Desde el psicoanálisis, el síntoma es una formación de compromiso entre el deseo inconsciente y la ley del Otro, por eso, no se trata de eliminarlo rápidamente, sino de permitir que se despliegue su sentido.
“El síntoma es una solución provisoria frente a algo que no puede ser dicho de otra manera”, decía Jacques Lacan.
Infancia: el tiempo en que el cuerpo habla
En la infancia, el lenguaje aún no alcanza a nombrarlo todo, por eso, el cuerpo habla, pero no lo hace como un código médico que espera ser decodificado.
Lo hace desde el inconsciente, en forma de síntomas, tics, enuresis, terrores nocturnos, silencios… señales que deben leerse desde el deseo y no desde el déficit.
El problema no es que el niño no hable, sino que muchas veces los adultos no están dispuestos a escuchar lo que el niño realmente dice.
La mirada que encierra al niño
Una de las operaciones más frecuentes (y más peligrosas) en los discursos contemporáneos sobre la infancia es la etiquetación precoz: niños ansiosos, niños con déficit de atención, niños con trastornos del procesamiento sensorial, etc.
El problema no es solo clínico, es simbólico, cuando al niño se le impone una etiqueta, se le encierra en una identidad que no eligió.
Se le impide la pregunta, el deseo, el conflicto. Y al hacerlo, también se tranquiliza al adulto: “ya sabemos lo que tiene, ahora podemos intervenir”.
El psicoanálisis, en cambio, suspende la urgencia por clasificar y propone una clínica del sujeto, no se trata de definir “qué tiene el niño”, sino de preguntarse: ¿quién es ese niño en su relación con el deseo, con la ley, con su entorno?

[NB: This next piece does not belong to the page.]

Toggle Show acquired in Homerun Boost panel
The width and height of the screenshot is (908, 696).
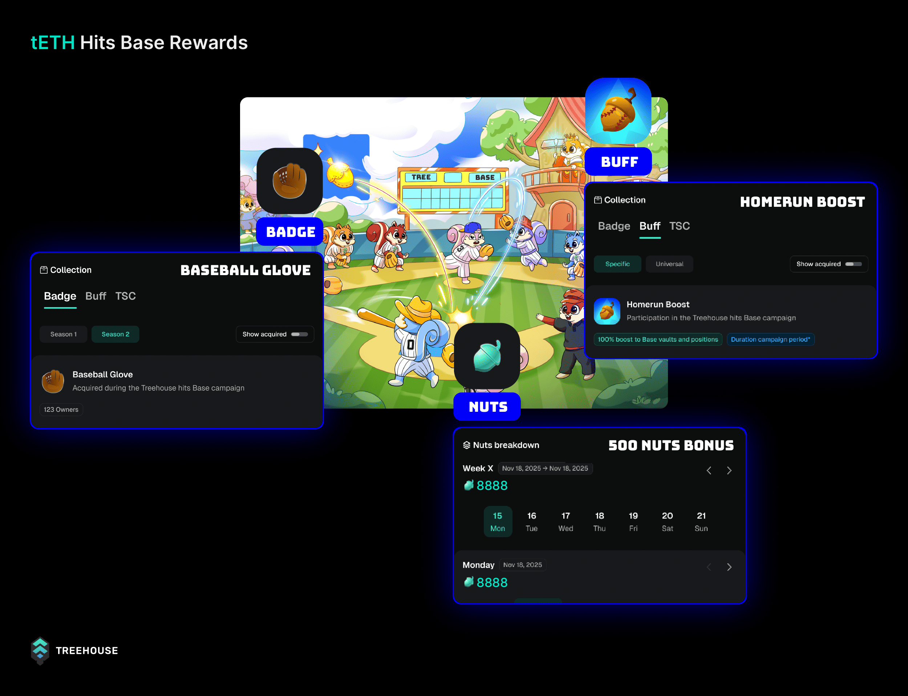point(853,264)
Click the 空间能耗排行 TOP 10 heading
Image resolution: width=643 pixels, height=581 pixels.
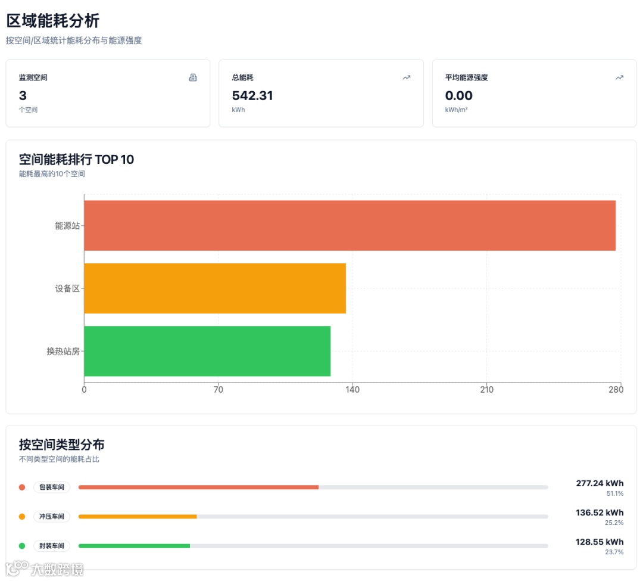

El papel de la familia: entre el síntoma y el deseo
En el trabajo con niños, la familia no es el contexto, es parte del conflicto, muchas veces, el niño toma para sí un malestar que circula entre los padres, los abuelos, los discursos no dichos, los secretos familiares.

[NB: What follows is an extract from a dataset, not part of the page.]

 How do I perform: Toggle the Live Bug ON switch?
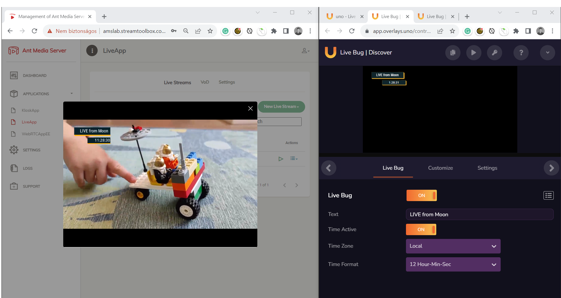421,196
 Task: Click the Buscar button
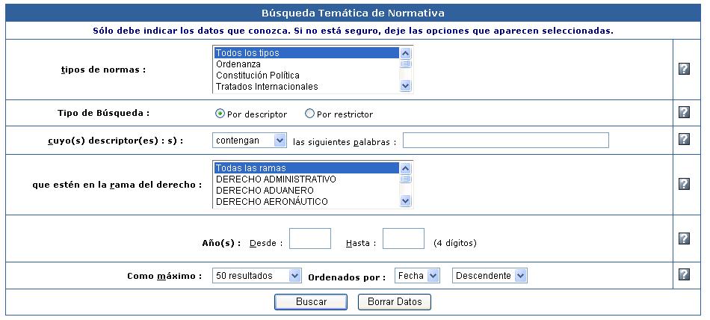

El síntoma puede ser una forma de responder a un deseo del otro, de ocupar un lugar que no puede ser cuestionado.
Por eso, en los procesos clínicos que desarrollo en consulta o en talleres con familias, no se trata de intervenir solo sobre el niño, hay que escuchar qué lugar le ha sido asignado en el entramado familiar.
Experiencia docente: cuando el aula también escucha
Uno de los escenarios donde más se revelan estos conflictos es la escuela.
Como docente universitario y facilitador de talleres en instituciones educativas, he visto cómo muchas veces el niño sintomático no tiene un “problema escolar”, sino un discurso atrapado, una imposibilidad de ser escuchado en su singularidad.
En estos espacios, no trabajamos con manuales de intervención conductual, sino con el relato, la escena, la pregunta abierta. A veces, basta con que el maestro deje de preguntar “¿qué tiene este niño?” y comience a preguntarse “¿qué me pasa a mí con él?”
El aula, así, puede dejar de ser un espacio de control y convertirse en un espacio de escucha.
¿Qué lugar para el psicoanálisis hoy?
Vivimos en tiempos donde se exige productividad, funcionalidad, rendimiento… incluso a los niños.
El psicoanálisis no viene a oponerse a esto con consejos o frases esperanzadoras. Viene a introducir una pausa, una grieta, una pregunta, es en esa pregunta donde puede comenzar a surgir algo verdaderamente subjetivo.
En la sección el por-venir del psicoanálisis, propongo pensar cómo sostener esta forma de intervención en tiempos de tecnificación clínica, en los que lo singular se vuelve un problema a eliminar y no una vía de comprensión.
Conclusión: el niño no necesita solución, necesita escucha
Cuando recibo a un niño en consulta, no le pregunto qué problema tiene, lo observo jugar, hablar, callar.
Me interesa cómo construye su relación con el deseo, con el cuerpo, con los otros, a veces, lo que aparece no tiene nombre, pero sí sentido.
Ese sentido no lo impone el analista, se construye en transferencia, en el tiempo, en el silencio y en la palabra.
No se trata de mejorar la vida del niño, ni de eliminar lo que molesta, se trata de darle un lugar a su conflicto, porque solo allí puede aparecer el sujeto.